Every November, there is a holiday that everyone looks forward to: for the food, the family, or the vacation.
Also during that month, there is a holiday that is overlooked, a holiday that many of us reserve only one minute for. That holiday is Veterans Day.
This year, DPHS celebrated Veterans Day by having a group of our younger in-service members and our older out-of-service members come into the community room to speak about their experiences in the military.
The eight members talked about food and fun in the barracks, while others told tales of misfortune and painful memories. One common theme among all of the veterans was how they felt about their experience in their branch. Not a single one of them had regretted their decision, and many said that they would do it again.
Len Litscher, the father of athletic secretary Mrs. Guyette and a retired dairy farmer, said that the military impacted him for the better.
“They’ll make a man out of you anyway,” Litscher said. “You learn respect and discipline. I’ll never regret what I did for our country. I’d do it again in a heartbeat.”

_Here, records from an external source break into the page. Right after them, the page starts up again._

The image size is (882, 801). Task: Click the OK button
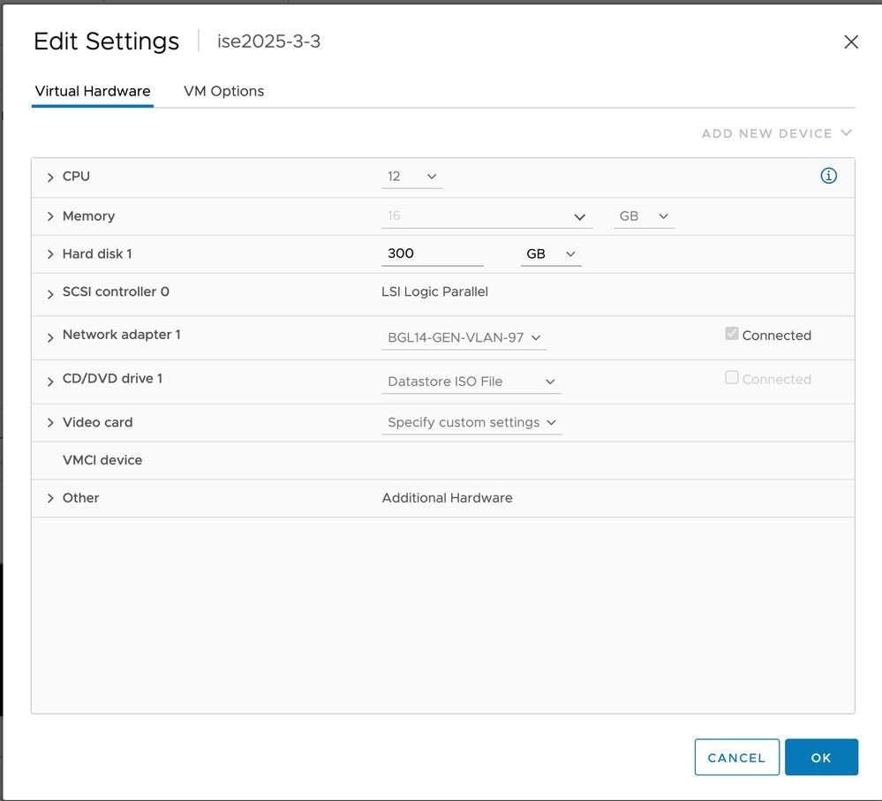coord(821,757)

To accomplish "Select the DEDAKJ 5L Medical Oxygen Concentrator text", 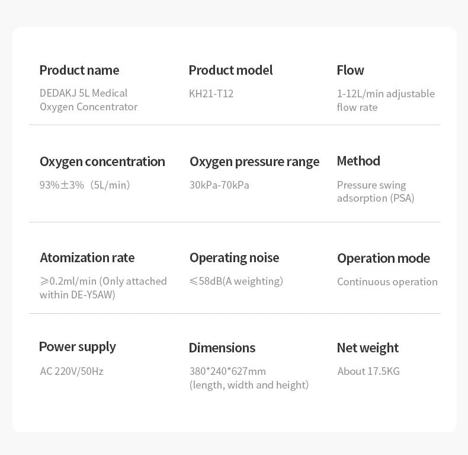I will click(x=88, y=100).
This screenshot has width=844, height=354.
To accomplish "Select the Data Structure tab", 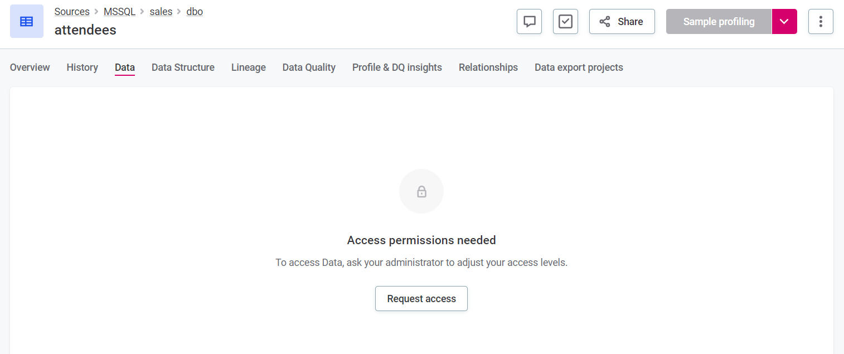I will pos(183,67).
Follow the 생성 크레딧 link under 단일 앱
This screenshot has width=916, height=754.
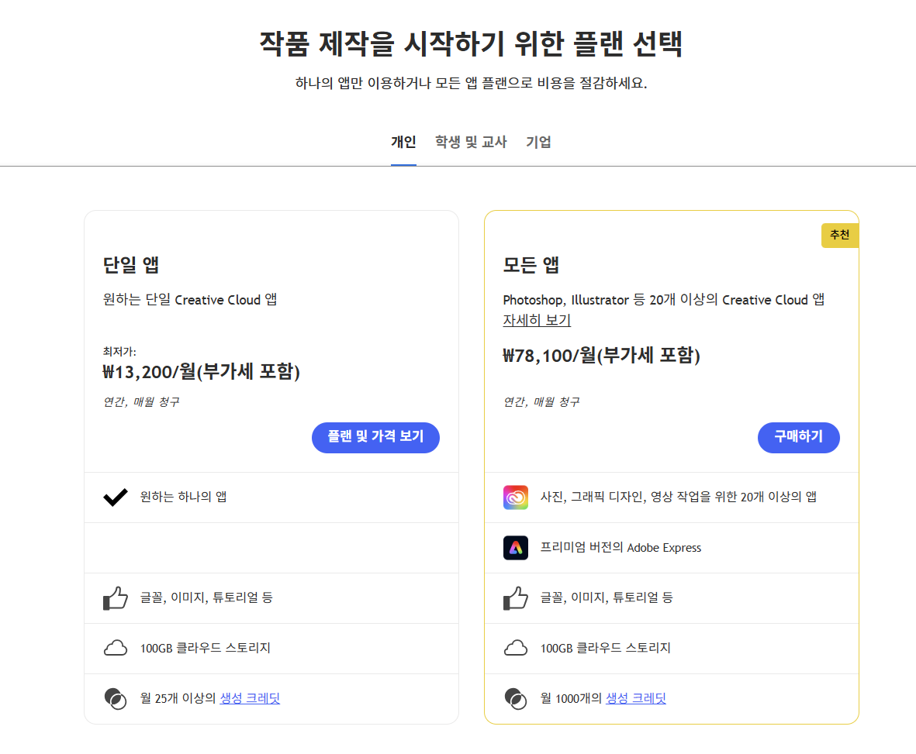point(249,698)
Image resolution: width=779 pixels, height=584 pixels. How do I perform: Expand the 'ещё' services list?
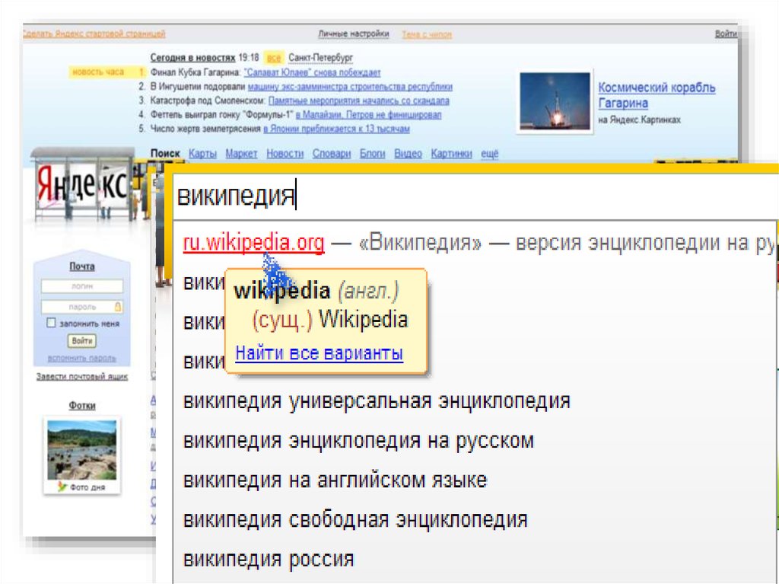point(490,154)
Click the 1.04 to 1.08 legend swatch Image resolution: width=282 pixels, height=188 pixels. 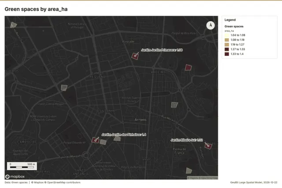227,35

The youngest recruit there was Alex Remitz, who graduated from Bay Port in 2024. He said that one of the benefits of joining the military so young is that he began his basic training only two weeks after graduating.
He had spent most of his junior and senior year considering the military, which made his decision to join so early.

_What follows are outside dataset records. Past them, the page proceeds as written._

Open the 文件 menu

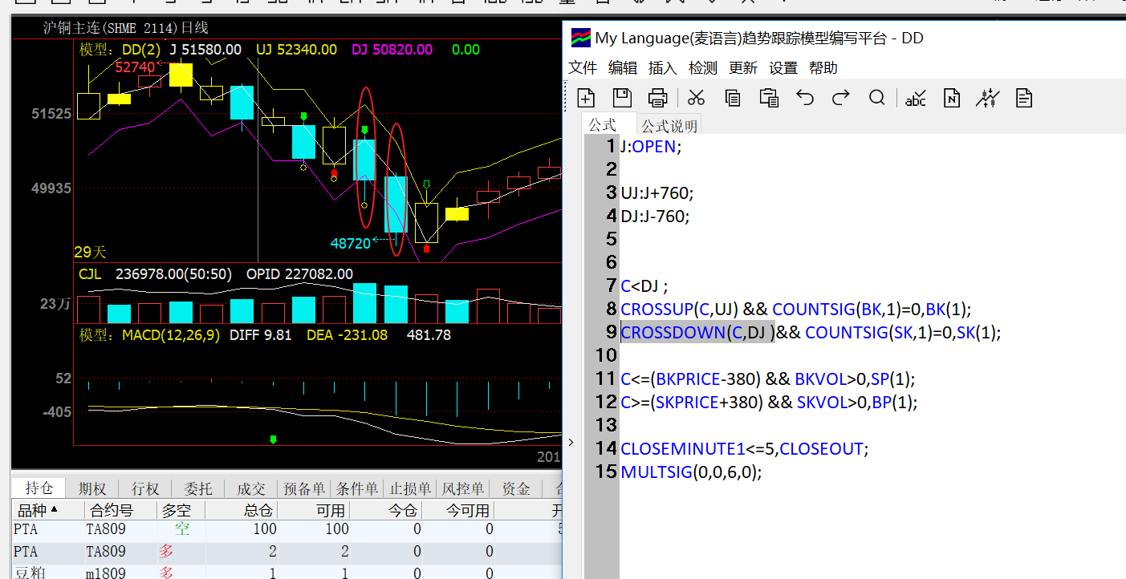583,67
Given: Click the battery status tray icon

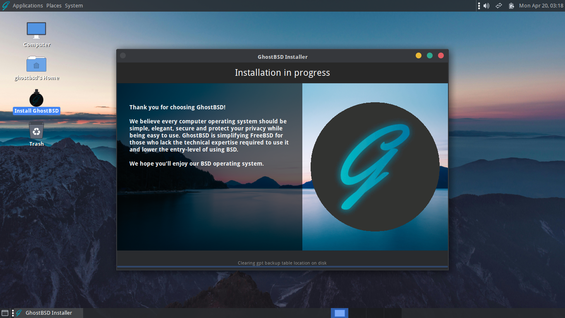Looking at the screenshot, I should (x=511, y=5).
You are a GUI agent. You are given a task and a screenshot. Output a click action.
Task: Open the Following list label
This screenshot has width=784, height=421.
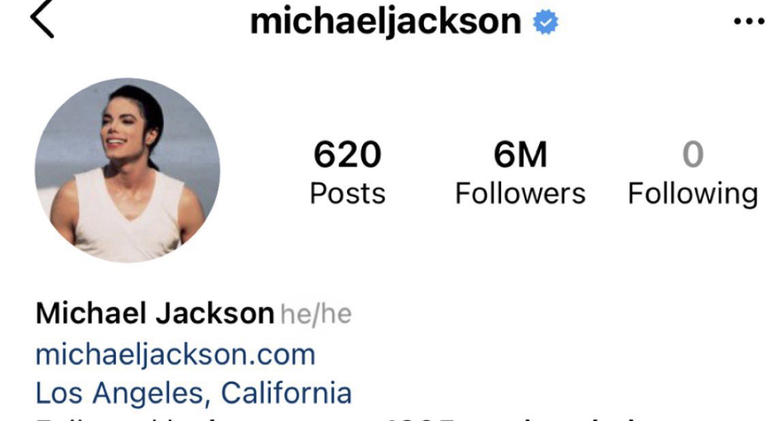point(693,194)
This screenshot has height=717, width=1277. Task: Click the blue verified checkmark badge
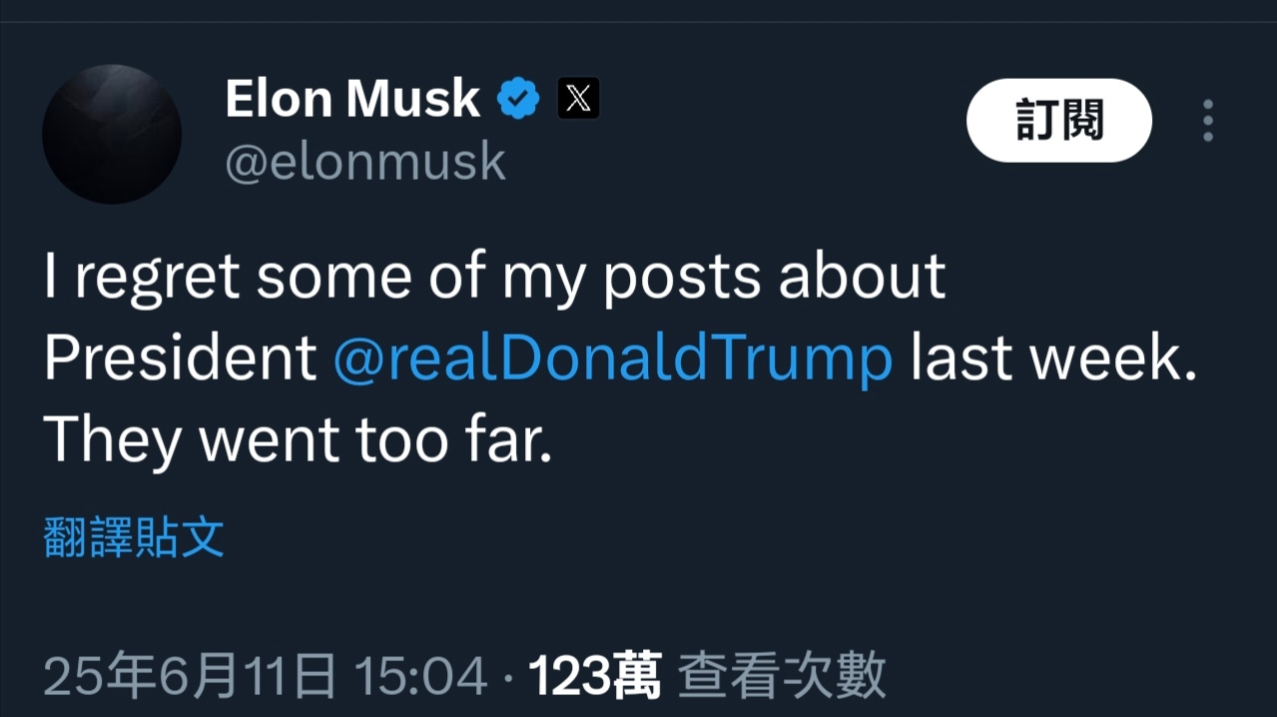click(x=518, y=99)
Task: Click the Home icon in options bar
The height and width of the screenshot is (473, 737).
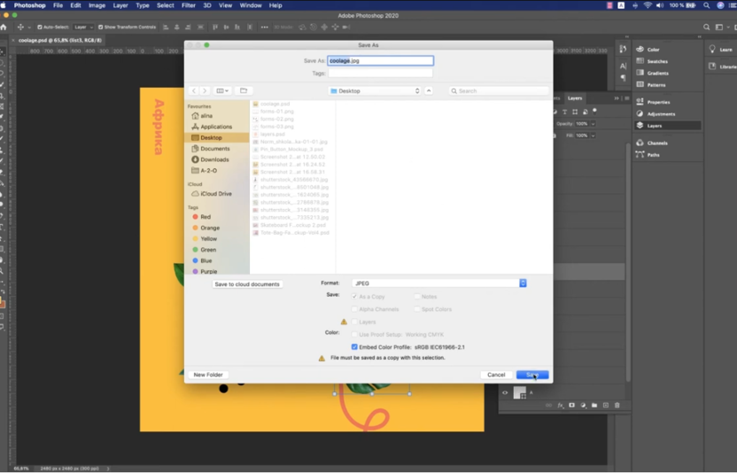Action: (5, 27)
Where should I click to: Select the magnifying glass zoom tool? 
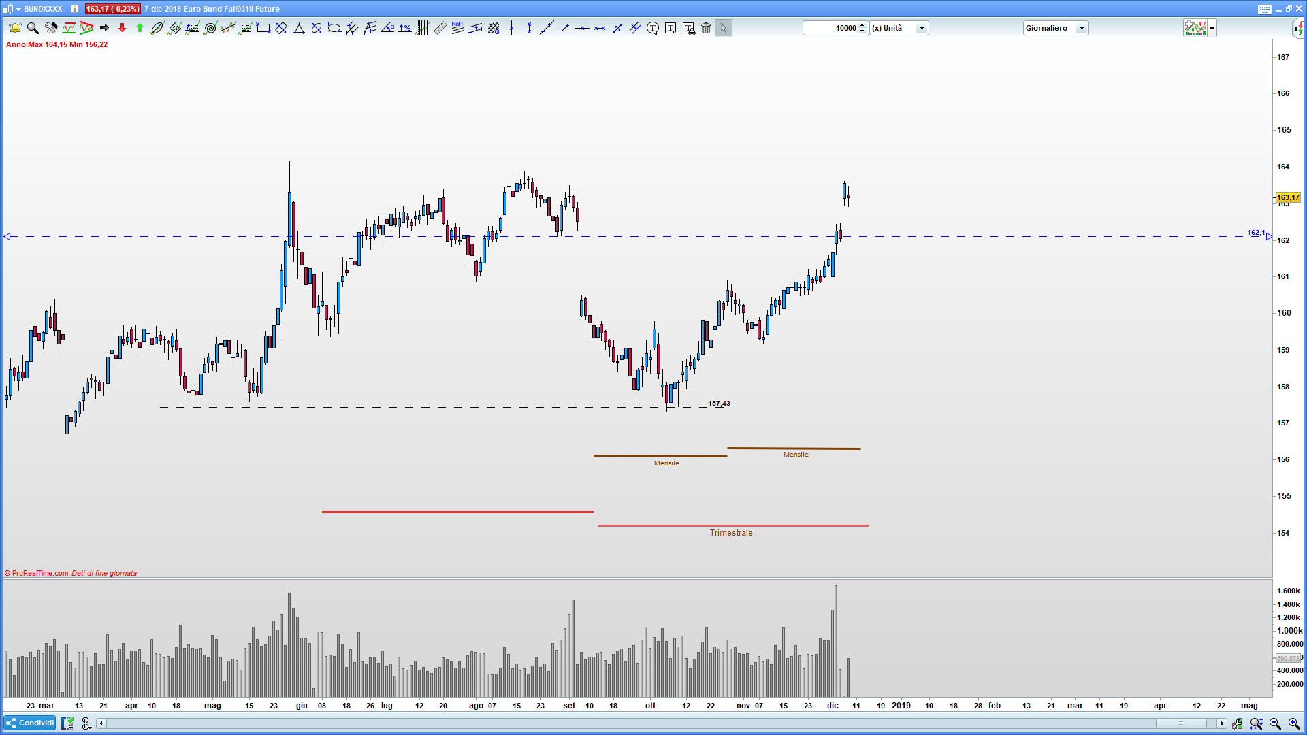pos(33,28)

James Mueller, the Army recruiter for De Pere High School, worked in rocket artillery and has gone on tour in Afghanistan. He offered some advice to future recruits and said his main regret is not having joined the infantry right away.
“The benefits, along with the experience it has given me, I’d do it again in a heartbeat,” Miller said.
One of our most experienced veterans, Paul Egholm, served from 1975 to 1981 and stayed in the Naval reserves. He decided to join the Navy because he knew that a higher education wasn’t for him. He hadn’t been the best at school, and knew there was a place for him serving the country.
“The military kind of gave me that avenue to succeed,” he said.
After he left the Navy, he decided to pursue his lifelong goal: firefighting.